The EU’s Technical Expert Group on Sustainable Finance’s final report on the EU taxonomy recommends that the EU Commission tasks it’s Platform on Sustainable Finance with developing classifications for “brown” or polluting activities that have feasible alternative technologies. A brown taxonomy would label activities as “significantly harmful to environmental objectives”, which could deter investment and financing due to fears of downside tail risks in a low-carbon transition.
Critics of the taxonomy say it omits incremental improvements from polluting activities that would contribute to emissions reductions in the short-term, such as an oil company reducing the carbon intensity of its operations. This middle ground between green and brown requires more attention. Mark Carney, former governor of the Bank of England, said that the taxonomy, in its current form, was binary and did not capture transition opportunities. “Mainstreaming sustainable investing will require a richer taxonomy – 50 shades of green,” said Carney in a speech at the UN Secretary General’s Climate Action Summit 2019.
Recommendations from Canada’s Expert Group on Sustainable Finance supported the need for a Canadian taxonomy that includes opportunities for financiers and investors to support high-emitting sectors in their low-carbon energy transition. Countries like Canada are likely to utilize the EU’s experience and learnings, but will likely require a taxonomy that supports the transition for resource-based industries. The EU will expand its taxonomy if their goal is to become the global standard.

THINGS TO DO
1. List every expert group or platform named in the passage on sustainable finance taxonomies.
2. In the passage on sustainable finance taxonomies, copy everything from "The EU’s Technical" down to "a low-carbon transition.".

MATERIAL
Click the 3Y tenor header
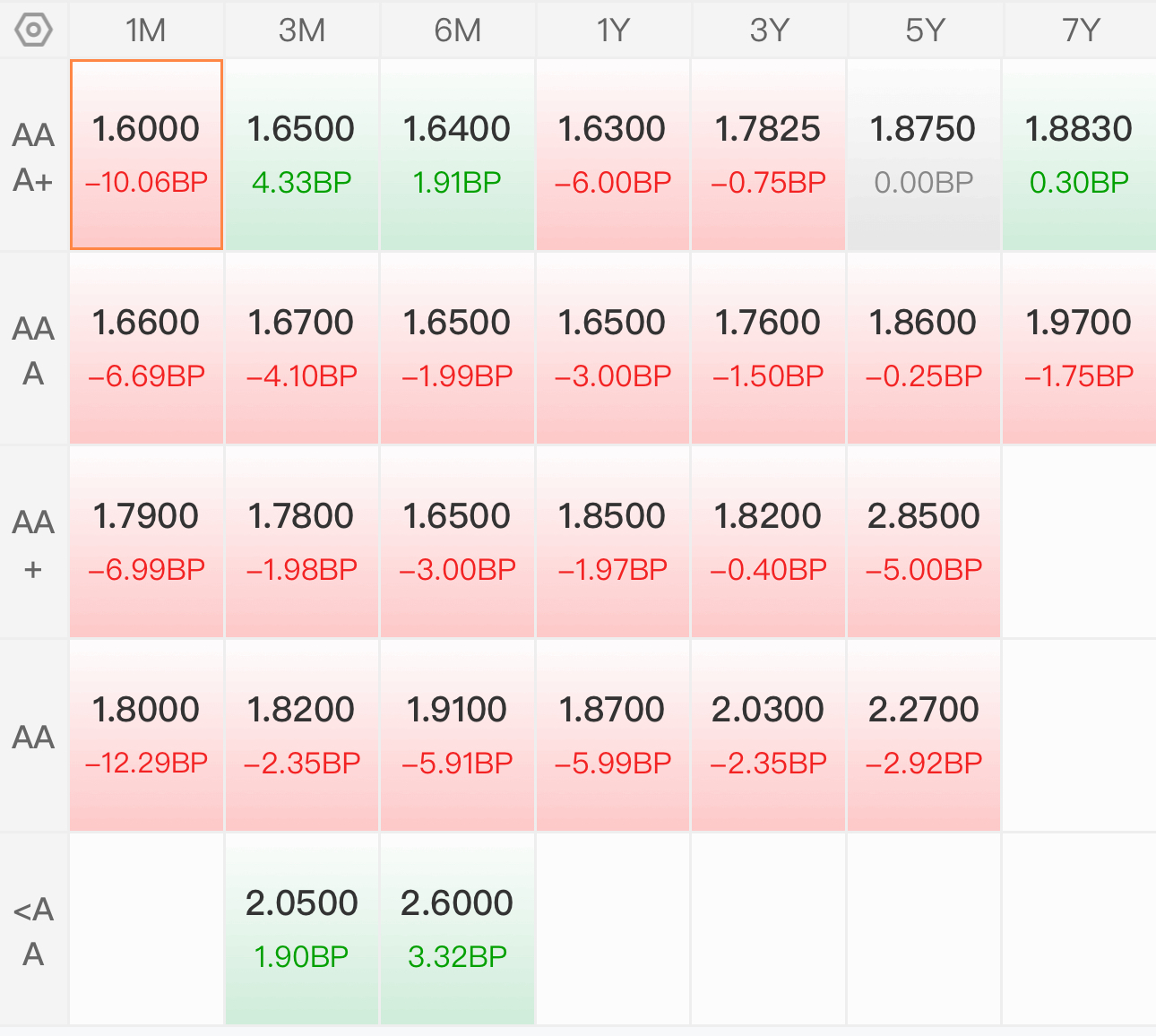Image resolution: width=1156 pixels, height=1036 pixels. 769,30
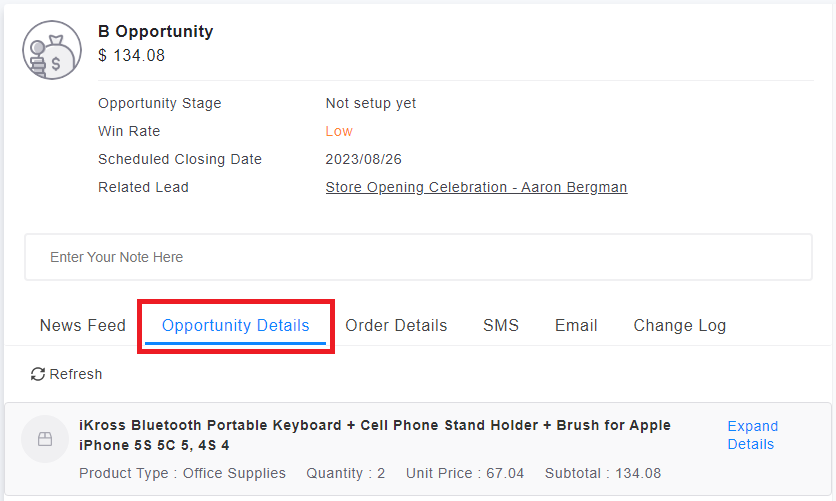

ANSWER SET
1.
- The EU's Technical Expert Group on Sustainable Finance
- The Platform on Sustainable Finance
- Canada's Expert Group on Sustainable Finance

2.
The EU’s Technical Expert Group on Sustainable Finance’s final report on the EU taxonomy recommends that the EU Commission tasks it’s Platform on Sustainable Finance with developing classifications for “brown” or polluting activities that have feasible alternative technologies. A brown taxonomy would label activities as “significantly harmful to environmental objectives”, which could deter investment and financing due to fears of downside tail risks in a low-carbon transition.